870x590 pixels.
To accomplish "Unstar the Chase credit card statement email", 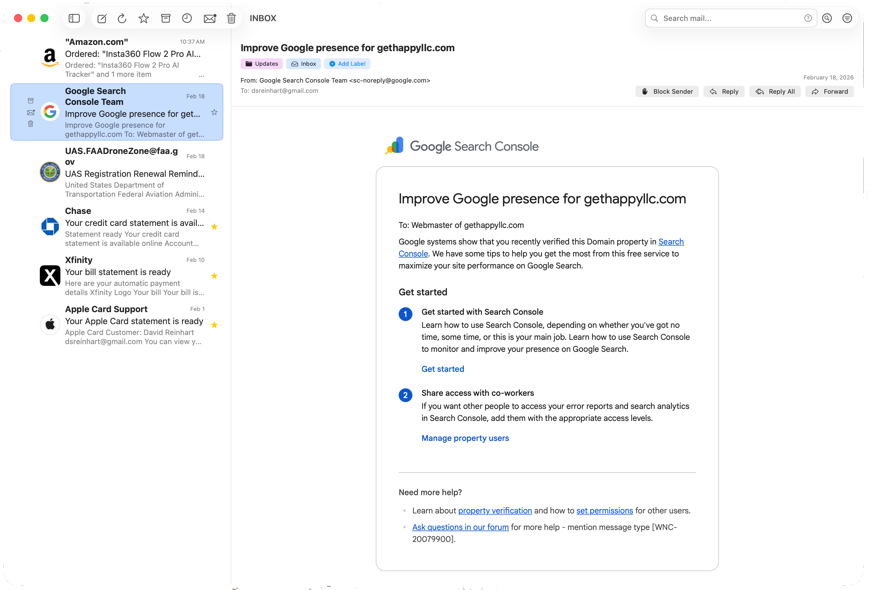I will (x=214, y=227).
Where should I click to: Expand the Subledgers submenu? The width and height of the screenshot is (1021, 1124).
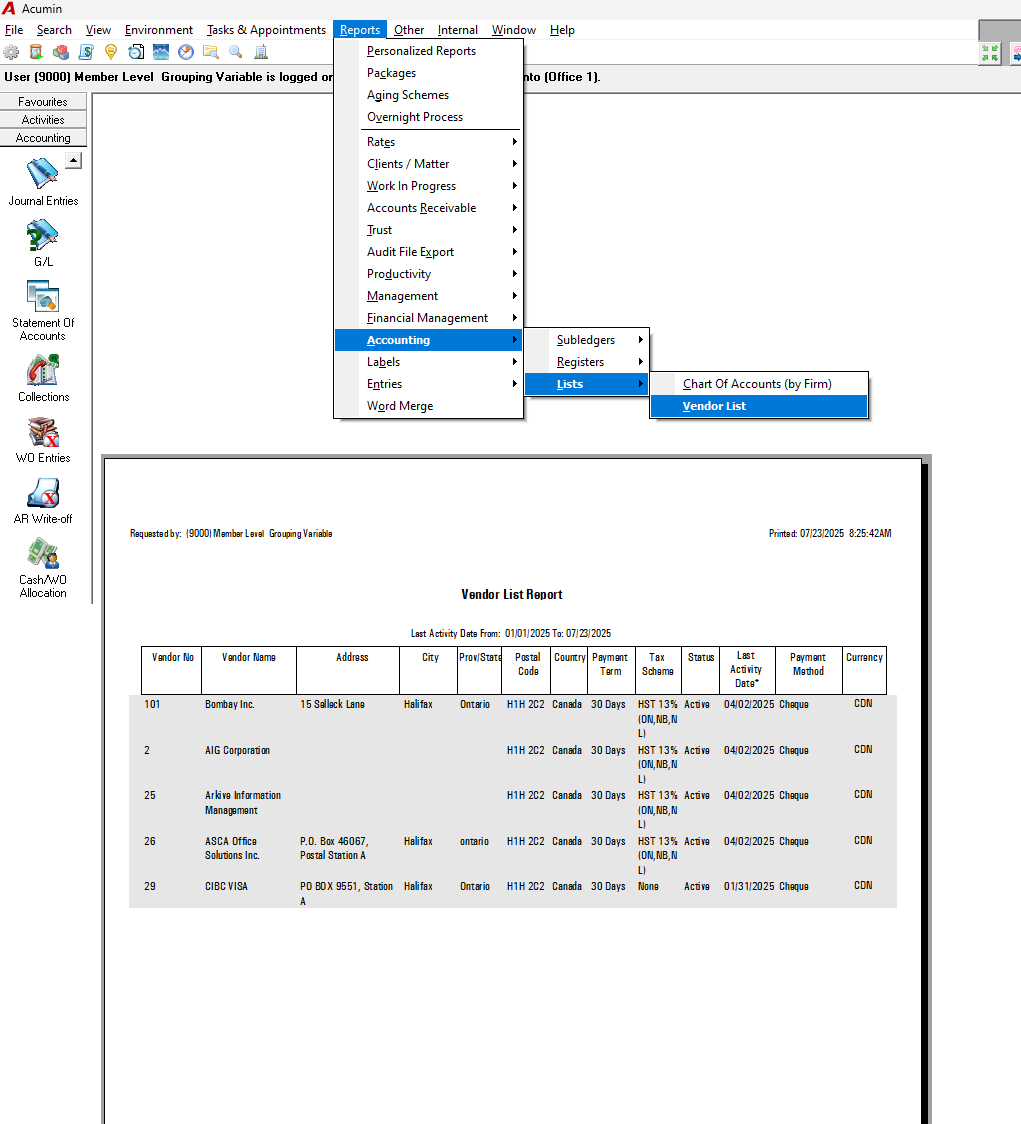pyautogui.click(x=587, y=340)
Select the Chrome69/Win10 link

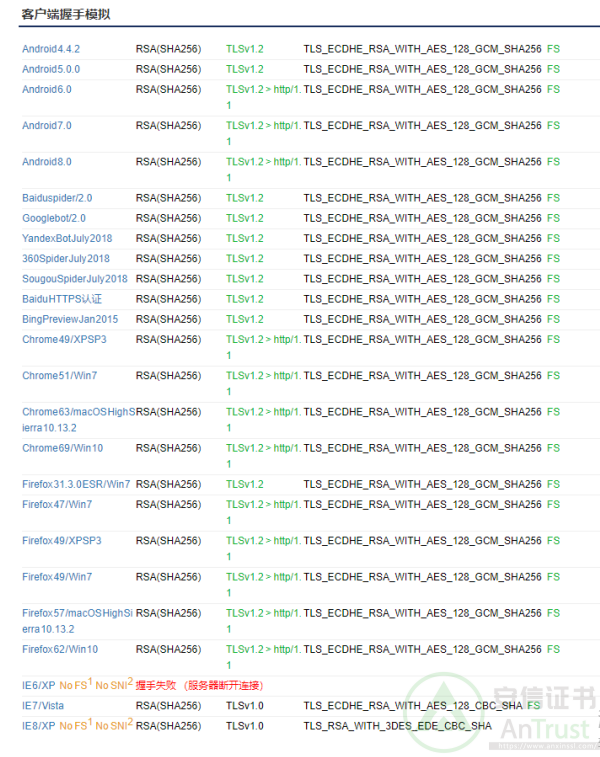click(x=62, y=448)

• TASK BRIEF:
Please retype the listing word for word, starting at the line that contains "Where should I" and ending with the last line of the listing. Leave the pictures out of your copy.

• RESULT OF THIS TASK:
Where should I click to: Expand the Subledgers submenu? The width and height of the screenshot is (1021, 1124).
pyautogui.click(x=587, y=340)
Select the Chrome69/Win10 link

click(x=62, y=448)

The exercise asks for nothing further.